Il protocollo sperimentale ha seguito una prima fase di caratterizzazione prestazionale delle miscele filler/bitume (mastice) che potesse essere rappresentativa di un tappeto di usura “Tipo A” così come definita nelle Norme Tecniche ANAS SpA.

Da questa sezione di programma sperimentale è emerso che:

  • la costruzione delle curve maestre in campo elastico evidenzia una maggior rigidezza del mastice con filler artificiale in tutto il range di frequenze/temperature analizzato;
  • le prove di resistenza alle deformazioni permanenti hanno evidenziato una minore risposta elastica del filler artificiale a confronto del filler naturale, dunque un maggior accumulo di deformazioni plastiche;
  • il mastice con filler artificiale ha una maggior resistenza alla fatica del mastice con filler naturale.

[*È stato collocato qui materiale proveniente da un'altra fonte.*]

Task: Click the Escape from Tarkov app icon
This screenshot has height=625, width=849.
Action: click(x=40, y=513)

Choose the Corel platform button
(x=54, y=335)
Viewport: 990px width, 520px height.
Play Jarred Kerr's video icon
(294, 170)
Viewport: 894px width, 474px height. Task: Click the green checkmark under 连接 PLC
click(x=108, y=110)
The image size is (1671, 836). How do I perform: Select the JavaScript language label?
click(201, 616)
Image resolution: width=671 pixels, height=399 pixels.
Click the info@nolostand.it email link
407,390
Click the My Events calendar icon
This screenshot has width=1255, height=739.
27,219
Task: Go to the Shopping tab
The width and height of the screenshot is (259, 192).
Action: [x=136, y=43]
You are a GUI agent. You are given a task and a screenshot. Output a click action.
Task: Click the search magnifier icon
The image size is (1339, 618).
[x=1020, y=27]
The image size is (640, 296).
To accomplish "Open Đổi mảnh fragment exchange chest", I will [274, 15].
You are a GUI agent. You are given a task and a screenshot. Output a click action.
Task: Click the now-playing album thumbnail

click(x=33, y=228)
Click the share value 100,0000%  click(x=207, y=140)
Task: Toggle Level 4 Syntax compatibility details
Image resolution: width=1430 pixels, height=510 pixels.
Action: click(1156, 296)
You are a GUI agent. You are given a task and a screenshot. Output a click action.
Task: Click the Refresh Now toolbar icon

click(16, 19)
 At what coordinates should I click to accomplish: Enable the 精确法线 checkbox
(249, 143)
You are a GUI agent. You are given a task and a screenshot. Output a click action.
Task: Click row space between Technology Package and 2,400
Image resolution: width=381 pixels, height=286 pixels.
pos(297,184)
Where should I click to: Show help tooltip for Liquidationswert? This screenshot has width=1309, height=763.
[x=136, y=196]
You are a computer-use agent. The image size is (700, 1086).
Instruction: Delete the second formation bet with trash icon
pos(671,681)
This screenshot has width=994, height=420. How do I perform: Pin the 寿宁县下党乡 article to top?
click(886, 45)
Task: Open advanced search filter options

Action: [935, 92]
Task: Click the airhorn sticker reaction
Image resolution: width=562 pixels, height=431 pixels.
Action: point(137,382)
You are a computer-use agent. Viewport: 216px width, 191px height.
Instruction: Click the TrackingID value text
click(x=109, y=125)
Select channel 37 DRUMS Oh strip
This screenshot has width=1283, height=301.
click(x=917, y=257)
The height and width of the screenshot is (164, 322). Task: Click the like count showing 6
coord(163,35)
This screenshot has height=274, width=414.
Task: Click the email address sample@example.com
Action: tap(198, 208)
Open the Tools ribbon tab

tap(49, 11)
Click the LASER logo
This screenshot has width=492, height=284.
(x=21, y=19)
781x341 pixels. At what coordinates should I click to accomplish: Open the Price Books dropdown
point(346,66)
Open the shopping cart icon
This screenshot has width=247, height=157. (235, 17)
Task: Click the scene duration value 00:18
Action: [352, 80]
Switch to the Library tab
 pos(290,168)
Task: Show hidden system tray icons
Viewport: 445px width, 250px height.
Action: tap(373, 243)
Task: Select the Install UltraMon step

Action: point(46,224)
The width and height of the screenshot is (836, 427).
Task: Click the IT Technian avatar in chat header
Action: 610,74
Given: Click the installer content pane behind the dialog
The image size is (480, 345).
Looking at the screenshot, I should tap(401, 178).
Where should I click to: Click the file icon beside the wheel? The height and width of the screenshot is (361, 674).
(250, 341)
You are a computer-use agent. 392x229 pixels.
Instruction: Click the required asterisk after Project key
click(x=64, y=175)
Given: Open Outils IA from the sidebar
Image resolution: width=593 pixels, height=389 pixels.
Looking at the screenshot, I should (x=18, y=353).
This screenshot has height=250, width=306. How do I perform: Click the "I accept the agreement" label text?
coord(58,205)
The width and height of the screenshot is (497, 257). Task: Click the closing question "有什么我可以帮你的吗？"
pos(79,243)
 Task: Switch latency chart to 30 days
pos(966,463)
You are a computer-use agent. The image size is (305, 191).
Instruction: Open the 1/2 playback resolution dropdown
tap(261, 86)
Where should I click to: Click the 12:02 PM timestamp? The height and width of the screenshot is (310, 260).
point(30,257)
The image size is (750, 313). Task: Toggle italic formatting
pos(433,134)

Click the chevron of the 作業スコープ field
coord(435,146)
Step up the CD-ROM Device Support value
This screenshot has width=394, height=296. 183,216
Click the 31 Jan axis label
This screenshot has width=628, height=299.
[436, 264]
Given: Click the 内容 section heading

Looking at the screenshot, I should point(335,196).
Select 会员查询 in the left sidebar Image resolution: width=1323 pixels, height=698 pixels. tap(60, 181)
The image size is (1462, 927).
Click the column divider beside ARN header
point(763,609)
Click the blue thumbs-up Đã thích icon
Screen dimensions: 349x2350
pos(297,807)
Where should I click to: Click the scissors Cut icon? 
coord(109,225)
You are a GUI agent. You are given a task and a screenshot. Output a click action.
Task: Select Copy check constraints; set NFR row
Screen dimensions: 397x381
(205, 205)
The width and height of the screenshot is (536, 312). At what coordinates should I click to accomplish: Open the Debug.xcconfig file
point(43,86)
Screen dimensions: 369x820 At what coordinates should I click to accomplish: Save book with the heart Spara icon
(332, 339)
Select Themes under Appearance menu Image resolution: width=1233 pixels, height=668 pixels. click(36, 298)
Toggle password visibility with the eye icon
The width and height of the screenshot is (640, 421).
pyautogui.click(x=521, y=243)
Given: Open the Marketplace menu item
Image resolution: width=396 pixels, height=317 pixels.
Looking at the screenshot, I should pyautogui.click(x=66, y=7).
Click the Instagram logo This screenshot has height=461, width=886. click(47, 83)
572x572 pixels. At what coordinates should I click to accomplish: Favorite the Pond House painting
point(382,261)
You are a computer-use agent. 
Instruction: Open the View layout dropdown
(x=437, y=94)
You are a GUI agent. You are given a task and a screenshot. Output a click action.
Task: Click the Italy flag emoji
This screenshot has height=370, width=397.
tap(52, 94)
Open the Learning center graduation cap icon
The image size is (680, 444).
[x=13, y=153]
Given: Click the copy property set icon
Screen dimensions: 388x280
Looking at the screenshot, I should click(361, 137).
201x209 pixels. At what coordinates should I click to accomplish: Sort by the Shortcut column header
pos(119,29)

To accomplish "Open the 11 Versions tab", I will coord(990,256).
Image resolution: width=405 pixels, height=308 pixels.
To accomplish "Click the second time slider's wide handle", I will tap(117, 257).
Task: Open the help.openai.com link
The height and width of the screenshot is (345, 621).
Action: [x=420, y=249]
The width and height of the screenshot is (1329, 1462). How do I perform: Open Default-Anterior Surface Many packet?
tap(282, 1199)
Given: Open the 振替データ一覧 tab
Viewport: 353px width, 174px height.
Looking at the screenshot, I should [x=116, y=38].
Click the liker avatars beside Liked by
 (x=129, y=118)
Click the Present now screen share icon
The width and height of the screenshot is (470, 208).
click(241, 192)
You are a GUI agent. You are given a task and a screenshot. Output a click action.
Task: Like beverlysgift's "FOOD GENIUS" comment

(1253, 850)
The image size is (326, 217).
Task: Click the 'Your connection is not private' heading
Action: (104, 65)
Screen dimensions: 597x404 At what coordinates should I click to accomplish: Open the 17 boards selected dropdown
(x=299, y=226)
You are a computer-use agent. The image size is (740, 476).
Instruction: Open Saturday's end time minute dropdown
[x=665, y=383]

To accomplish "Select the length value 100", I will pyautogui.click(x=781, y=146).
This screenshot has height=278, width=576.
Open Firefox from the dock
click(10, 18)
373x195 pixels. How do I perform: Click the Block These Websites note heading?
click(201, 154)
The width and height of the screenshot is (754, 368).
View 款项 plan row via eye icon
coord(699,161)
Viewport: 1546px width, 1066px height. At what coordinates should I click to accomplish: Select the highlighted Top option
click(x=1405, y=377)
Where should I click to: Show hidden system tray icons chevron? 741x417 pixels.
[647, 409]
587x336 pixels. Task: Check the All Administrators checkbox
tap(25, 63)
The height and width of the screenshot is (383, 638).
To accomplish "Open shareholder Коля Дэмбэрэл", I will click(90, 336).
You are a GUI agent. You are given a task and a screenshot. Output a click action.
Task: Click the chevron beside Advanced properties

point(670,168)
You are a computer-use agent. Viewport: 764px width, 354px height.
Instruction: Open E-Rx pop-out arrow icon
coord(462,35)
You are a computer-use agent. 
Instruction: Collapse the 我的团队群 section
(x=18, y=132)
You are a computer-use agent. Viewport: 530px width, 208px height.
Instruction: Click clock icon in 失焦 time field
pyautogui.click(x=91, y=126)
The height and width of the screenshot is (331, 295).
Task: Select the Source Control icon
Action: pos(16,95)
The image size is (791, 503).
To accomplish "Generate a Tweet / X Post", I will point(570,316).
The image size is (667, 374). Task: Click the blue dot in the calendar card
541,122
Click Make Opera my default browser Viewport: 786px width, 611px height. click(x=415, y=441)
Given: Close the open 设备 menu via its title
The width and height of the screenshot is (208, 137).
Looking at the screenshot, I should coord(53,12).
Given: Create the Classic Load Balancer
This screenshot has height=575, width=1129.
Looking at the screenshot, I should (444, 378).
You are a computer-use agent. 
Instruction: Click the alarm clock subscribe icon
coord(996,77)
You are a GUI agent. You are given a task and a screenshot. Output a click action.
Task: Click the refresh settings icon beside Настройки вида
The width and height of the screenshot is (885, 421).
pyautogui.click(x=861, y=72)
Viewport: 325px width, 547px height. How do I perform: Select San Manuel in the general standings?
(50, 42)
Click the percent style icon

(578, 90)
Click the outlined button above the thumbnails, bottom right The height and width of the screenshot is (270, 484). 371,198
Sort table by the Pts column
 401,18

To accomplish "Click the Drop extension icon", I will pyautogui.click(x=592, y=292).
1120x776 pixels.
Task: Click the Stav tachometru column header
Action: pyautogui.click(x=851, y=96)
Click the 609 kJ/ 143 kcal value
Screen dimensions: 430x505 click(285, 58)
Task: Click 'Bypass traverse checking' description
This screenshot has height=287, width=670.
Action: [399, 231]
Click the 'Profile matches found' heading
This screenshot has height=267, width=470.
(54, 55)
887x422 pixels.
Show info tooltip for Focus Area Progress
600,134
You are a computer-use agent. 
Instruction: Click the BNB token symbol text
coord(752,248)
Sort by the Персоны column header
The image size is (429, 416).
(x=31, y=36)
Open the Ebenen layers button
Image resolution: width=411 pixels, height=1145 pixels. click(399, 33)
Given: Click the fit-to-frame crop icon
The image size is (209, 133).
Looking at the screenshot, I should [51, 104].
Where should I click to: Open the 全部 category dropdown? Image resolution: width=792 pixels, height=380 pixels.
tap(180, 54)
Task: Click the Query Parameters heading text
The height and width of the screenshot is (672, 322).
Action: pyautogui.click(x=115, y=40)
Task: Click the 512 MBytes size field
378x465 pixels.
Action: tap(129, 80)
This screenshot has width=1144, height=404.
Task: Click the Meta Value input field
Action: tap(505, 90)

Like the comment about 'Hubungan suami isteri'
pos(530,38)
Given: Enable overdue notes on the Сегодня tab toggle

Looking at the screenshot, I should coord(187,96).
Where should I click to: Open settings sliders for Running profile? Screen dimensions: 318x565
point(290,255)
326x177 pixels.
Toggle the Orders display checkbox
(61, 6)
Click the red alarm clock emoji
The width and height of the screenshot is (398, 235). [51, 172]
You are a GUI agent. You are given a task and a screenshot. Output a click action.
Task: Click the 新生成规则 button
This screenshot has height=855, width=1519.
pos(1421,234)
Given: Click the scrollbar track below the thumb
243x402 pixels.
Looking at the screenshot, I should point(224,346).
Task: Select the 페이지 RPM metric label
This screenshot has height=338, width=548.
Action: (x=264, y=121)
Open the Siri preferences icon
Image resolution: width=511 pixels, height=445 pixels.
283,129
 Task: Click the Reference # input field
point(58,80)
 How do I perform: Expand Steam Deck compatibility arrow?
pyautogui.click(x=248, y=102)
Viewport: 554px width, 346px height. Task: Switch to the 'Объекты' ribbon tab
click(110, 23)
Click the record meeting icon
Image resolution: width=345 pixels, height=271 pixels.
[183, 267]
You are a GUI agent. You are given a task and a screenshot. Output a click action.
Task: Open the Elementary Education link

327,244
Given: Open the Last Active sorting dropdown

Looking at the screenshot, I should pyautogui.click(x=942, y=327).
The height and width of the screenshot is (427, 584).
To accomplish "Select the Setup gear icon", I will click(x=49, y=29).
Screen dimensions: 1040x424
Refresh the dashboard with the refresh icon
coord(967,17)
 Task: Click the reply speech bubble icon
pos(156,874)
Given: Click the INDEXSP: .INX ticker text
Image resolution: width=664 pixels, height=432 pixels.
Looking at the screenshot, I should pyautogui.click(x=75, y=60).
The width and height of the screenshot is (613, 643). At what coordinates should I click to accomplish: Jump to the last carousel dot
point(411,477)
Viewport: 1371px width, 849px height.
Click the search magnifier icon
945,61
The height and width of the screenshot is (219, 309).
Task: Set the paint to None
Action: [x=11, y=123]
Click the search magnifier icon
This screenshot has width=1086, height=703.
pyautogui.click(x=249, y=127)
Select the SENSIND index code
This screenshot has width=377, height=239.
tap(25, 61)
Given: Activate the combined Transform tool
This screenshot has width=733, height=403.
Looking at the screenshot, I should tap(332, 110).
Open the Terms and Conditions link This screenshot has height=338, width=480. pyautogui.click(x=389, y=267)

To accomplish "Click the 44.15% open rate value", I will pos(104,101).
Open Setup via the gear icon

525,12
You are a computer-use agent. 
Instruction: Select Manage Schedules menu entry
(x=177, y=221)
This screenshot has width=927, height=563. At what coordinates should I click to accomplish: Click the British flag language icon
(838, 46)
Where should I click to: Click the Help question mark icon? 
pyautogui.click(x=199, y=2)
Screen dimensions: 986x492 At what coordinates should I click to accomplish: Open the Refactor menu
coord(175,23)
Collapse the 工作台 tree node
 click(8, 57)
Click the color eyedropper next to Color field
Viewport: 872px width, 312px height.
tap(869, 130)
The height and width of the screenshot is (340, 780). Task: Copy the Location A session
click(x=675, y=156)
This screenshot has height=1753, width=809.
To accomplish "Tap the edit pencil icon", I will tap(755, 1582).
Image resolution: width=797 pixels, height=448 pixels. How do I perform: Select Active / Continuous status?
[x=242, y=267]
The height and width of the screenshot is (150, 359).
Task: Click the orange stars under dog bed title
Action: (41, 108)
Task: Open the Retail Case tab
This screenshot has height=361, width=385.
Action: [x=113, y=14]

La seconda fase del programma sperimentale ha riguardato lo studio delle caratteristiche prestazionali del conglomerato bituminoso per usura “Tipo A” prodotto con entrambi i filler.

Risultati dei conglomerati studiati
24. Gli inviluppi di rottura e i risultati dei conglomerati studiati

È emerso che:

  • le curve maestre dei due conglomerati hanno parametri reologici sostanzialmente identici. il conglomerato bituminoso con filler artificiale mostra una maggior rigidezza alle temperature/frequenze intermedie di esercizio;
  • non sono state rilevate differenze in termini di resistenza a fatica dei due conglomerati;
  • in termini di angolo di attrito interno e coesione in condizioni di carico triassiali, i due conglomerati bituminosi esprimono la stessa risposta plastica, confermando la stabilità delle due miscele ad alte temperature di esercizio.

Concludendo, l’utilizzo di filler artificiale derivante da scoria di acciaieria rappresenta una soluzione tecnologica idonea alla produzione di conglomerati bituminosi alla stessa stregua del tradizionale filler naturale, rappresentando in pieno l’esigenza di soluzioni ecosostenibili.